▶ **EXERCISE PASSAGE**:

Before running any of the scripts in this module, I recommend that you run the setup script on the git repository, which will configure your Kali instance with all the necessary libraries. The script can be found at https://raw.githubusercontent.com/funkandwagnalls/pythonpentest/master/setup.sh.

Understanding the difference between interpreted and compiled languages

Python, like Ruby and Perl, is an interpreted language, which means that the code is turned into a machine language and run as the script is executed. A language that needs to be compiled prior to running, such as Cobol, C, or C++, can be more efficient and faster, as it is compiled prior to execution, but it also means that the code is typically less portable. As compiled code is generated for specific environments, it may not be as useful when you have to move through heterogeneous environments.

Note

A heterogeneous environment is an environment that has multiple system types and different distributions. So, there may be multiple Unix/Linux distributions, Mac OS, and Windows systems.

Interpreted code usually has the benefit of being portable to different locations as long as the interpreter is available. So for Python scripts, as long as the script is not developed for an operating system, the interpreter is installed, and the libraries are natively available, the Python script should work. Always keep in mind that there will be idiosyncrasies in an environment, and before scripts are used, they should be thoroughly tested in similar test beds.

So why should you learn Python over other scripting languages? I am not making this argument here, and the reason is that the best assessors use the tools available in the environment that they are assessing. You will build scripts that are useful for assessing environments, and Python is fantastic for doing this, but when you gain access to a system, it is best to use what is available to you.

Highly secure environments may prevent you from using exploitation frameworks, or the assessment rules may do the same. When this happens, you have to look at what is available on the system to take advantage of and move forward. Today, newer generation Windows systems are compromised with PowerShell. Often in current Mac, Linux, Unix, and Windows Operating System (OS), you can find a version of Python, especially in development environments. On web servers, you will find Ruby, Python, or Perl. On all forms of operating systems, you will find native shell languages. They provide many capabilities, but typically, they have archaic language structures that require more lines of code than other scripting languages to accomplish the same task. Examples of these shell languages would include Bourne-again Shell (BASH), Korn Shell (KSH), Windows Command Shell, and equivalents.

▶ **ENTRIES PROVIDED**:
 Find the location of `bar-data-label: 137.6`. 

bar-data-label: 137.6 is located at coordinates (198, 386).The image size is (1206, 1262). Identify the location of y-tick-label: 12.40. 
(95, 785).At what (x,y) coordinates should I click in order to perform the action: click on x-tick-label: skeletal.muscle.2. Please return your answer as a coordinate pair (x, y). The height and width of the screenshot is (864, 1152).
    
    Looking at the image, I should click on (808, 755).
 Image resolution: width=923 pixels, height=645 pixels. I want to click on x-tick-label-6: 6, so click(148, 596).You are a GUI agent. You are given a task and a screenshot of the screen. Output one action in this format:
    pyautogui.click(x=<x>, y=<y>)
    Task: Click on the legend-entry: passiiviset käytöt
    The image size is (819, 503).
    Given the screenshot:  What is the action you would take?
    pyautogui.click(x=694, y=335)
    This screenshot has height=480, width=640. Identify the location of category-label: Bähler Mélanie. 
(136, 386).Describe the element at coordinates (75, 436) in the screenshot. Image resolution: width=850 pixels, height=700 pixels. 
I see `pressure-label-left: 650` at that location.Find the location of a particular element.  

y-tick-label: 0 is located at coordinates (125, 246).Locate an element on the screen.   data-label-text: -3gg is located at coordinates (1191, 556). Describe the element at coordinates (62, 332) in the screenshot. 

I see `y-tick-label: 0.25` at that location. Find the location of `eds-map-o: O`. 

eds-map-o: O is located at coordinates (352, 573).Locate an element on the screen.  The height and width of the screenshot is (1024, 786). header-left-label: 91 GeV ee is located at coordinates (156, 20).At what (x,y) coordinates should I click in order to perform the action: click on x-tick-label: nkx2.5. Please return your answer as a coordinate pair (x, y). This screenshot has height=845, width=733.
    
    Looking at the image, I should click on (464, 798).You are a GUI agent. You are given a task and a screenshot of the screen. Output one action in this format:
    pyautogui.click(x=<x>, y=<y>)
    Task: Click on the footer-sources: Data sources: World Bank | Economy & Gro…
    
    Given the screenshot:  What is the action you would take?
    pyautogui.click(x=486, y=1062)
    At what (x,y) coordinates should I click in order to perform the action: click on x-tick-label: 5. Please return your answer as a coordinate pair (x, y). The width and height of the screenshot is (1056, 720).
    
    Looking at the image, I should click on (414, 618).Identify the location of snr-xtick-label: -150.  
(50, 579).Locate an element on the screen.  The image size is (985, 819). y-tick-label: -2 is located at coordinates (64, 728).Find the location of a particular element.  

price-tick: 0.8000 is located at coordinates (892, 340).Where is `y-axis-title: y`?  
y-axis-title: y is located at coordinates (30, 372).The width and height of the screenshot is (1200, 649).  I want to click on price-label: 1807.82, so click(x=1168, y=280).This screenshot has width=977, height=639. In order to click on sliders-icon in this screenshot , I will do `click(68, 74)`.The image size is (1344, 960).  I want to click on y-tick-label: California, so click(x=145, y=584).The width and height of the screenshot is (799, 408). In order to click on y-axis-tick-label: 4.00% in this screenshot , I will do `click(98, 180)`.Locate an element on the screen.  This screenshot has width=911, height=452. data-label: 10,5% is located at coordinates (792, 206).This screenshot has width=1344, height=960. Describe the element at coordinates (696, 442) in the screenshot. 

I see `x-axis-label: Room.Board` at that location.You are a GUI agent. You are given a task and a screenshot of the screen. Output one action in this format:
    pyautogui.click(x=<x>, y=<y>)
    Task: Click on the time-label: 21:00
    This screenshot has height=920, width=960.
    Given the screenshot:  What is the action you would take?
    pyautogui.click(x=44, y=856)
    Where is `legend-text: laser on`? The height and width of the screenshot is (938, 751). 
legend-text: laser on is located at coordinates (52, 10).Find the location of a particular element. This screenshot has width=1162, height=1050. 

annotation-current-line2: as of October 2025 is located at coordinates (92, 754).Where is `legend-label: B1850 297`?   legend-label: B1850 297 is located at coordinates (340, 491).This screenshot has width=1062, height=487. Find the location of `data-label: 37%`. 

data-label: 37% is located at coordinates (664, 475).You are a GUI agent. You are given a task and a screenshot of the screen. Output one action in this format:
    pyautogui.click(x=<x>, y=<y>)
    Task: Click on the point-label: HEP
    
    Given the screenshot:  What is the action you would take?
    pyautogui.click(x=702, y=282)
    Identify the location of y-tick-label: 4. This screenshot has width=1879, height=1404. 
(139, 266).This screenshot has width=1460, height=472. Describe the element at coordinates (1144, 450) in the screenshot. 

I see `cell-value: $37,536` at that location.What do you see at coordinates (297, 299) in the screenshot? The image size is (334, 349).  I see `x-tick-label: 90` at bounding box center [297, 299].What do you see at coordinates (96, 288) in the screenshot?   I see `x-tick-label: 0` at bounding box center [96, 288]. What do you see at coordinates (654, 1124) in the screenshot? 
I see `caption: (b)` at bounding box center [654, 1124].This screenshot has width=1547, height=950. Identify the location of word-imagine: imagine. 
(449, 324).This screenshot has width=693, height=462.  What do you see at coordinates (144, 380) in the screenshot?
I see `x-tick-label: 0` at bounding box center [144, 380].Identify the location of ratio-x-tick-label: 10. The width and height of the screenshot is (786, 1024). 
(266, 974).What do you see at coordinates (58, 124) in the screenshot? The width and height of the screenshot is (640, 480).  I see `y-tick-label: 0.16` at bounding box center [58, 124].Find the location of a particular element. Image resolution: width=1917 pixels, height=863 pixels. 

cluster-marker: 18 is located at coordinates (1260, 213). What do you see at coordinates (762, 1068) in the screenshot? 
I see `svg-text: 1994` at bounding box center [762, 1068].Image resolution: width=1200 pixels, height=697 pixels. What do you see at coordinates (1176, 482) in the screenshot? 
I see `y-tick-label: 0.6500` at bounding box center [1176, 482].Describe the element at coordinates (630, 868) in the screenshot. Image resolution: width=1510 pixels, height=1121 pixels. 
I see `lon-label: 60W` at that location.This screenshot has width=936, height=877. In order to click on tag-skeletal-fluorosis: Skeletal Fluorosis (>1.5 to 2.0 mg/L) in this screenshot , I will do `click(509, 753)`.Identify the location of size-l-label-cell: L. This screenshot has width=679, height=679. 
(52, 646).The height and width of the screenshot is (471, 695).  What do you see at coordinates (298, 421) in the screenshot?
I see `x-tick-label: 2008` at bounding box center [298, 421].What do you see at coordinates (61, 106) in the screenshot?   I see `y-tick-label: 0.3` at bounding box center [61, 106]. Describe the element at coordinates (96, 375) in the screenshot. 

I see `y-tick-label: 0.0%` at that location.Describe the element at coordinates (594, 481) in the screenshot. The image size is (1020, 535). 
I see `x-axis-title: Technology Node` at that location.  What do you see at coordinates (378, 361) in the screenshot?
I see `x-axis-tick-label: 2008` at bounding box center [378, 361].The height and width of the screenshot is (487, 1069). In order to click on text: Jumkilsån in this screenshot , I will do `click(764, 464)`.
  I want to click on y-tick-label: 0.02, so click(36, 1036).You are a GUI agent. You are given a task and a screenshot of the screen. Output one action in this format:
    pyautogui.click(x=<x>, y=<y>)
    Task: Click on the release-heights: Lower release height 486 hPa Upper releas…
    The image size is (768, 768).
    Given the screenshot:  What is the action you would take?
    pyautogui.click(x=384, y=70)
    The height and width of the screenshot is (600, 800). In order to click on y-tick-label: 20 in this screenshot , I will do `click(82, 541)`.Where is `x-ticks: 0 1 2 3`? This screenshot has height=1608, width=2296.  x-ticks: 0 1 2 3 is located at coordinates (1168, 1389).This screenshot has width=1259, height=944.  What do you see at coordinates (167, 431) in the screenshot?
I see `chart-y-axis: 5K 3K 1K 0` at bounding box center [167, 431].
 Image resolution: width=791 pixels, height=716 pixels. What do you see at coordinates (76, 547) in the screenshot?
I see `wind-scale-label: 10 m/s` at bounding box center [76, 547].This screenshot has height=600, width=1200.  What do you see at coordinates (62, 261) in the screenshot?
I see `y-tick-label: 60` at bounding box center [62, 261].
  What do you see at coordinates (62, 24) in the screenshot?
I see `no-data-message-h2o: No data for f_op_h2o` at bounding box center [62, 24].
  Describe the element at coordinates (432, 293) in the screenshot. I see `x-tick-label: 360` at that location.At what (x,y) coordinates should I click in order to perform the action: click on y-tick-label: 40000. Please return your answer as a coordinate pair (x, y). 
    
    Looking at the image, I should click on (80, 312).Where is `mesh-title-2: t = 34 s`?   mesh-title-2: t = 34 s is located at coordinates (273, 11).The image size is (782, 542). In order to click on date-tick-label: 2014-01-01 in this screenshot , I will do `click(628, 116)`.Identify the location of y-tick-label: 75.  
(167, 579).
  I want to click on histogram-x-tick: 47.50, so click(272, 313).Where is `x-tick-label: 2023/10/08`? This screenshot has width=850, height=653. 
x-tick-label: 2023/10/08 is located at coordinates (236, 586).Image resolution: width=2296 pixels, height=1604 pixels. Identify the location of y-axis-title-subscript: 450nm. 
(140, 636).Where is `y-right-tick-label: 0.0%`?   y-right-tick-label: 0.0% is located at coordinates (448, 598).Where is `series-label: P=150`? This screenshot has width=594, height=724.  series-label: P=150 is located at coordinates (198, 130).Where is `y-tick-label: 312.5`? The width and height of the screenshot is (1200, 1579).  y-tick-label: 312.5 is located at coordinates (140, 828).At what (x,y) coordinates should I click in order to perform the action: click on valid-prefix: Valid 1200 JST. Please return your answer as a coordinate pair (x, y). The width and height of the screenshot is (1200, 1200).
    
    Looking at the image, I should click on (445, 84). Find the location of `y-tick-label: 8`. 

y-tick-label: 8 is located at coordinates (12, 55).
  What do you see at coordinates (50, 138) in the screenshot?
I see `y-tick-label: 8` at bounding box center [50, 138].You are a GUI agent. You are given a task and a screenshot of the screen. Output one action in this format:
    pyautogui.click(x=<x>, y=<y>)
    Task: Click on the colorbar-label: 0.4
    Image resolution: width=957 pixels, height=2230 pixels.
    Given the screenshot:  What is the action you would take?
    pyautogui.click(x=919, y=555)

▶ **PROBLEM TO WORK ON**:
Answer these questions from the passage on interpreted and compiled languages.
(a) Which three languages does the passage name as needing to be compiled before running?
(b) According to the passage, what are newer generation Windows systems compromised with today?
(c) How does the passage define a heterogeneous environment?
The items have nothing to do with this exercise.

▶ **TASK RESPONSE**:
(a) Cobol, C, and C++.
(b) PowerShell.
(c) It is an environment that has multiple system types and different distributions.